/---
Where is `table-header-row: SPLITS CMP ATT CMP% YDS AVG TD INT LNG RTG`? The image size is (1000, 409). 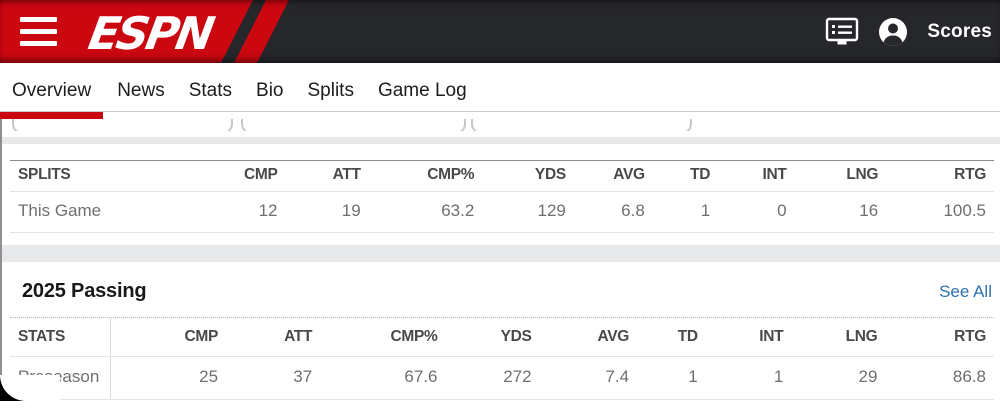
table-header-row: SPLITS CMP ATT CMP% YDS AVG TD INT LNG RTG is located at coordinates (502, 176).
\---
/---
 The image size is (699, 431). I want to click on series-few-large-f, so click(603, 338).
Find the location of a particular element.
\---
/---
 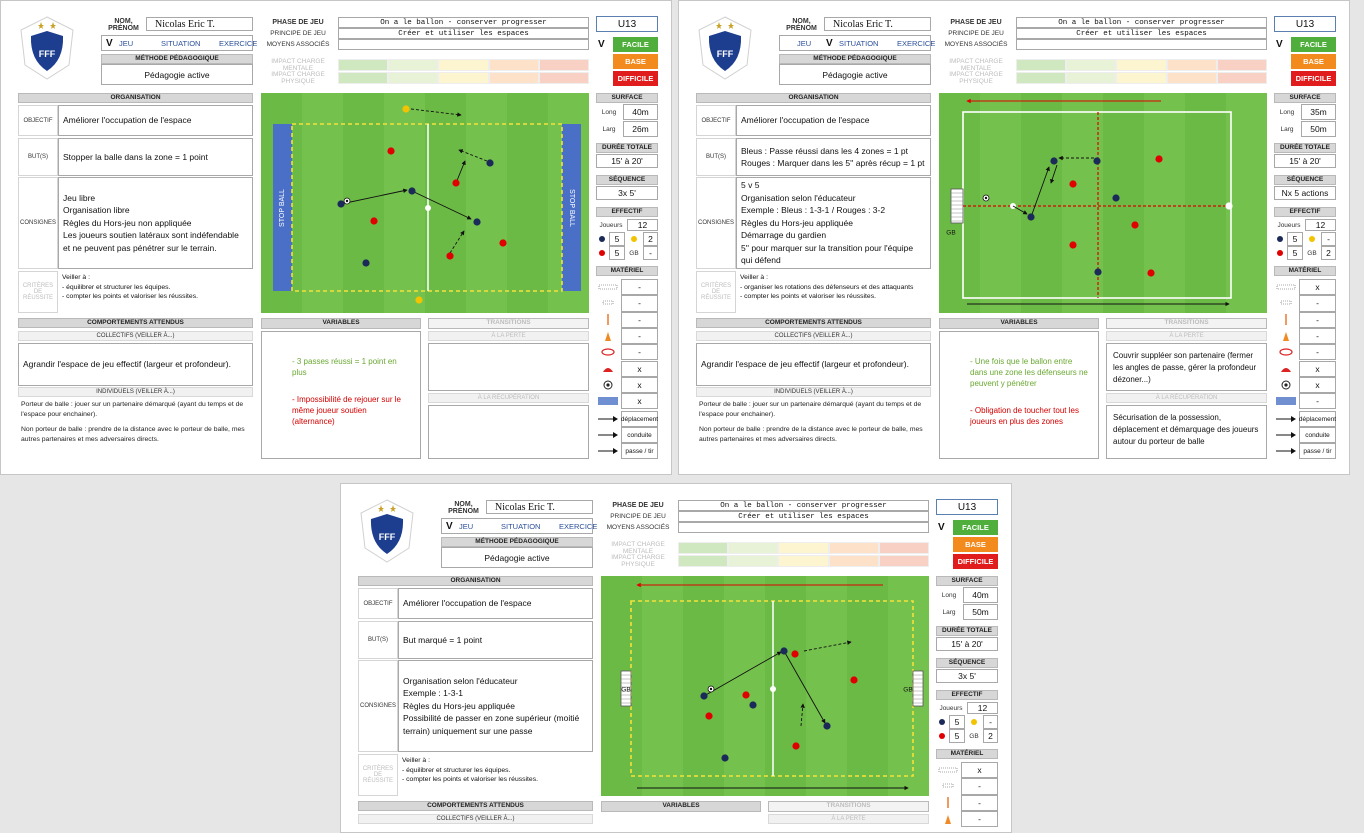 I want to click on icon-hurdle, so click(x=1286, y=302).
\---
▸ What the task asks: Copy out the rows again word for word, beginning at the line that contains "is (1000, 409)." and stopping after the line that contains "coordinates (502, 176).", with both of those lines included. Leave the pictures out.

▸ Answer to this problem:
Where is `table-header-row: SPLITS CMP ATT CMP% YDS AVG TD INT LNG RTG`? The image size is (1000, 409). 
table-header-row: SPLITS CMP ATT CMP% YDS AVG TD INT LNG RTG is located at coordinates (502, 176).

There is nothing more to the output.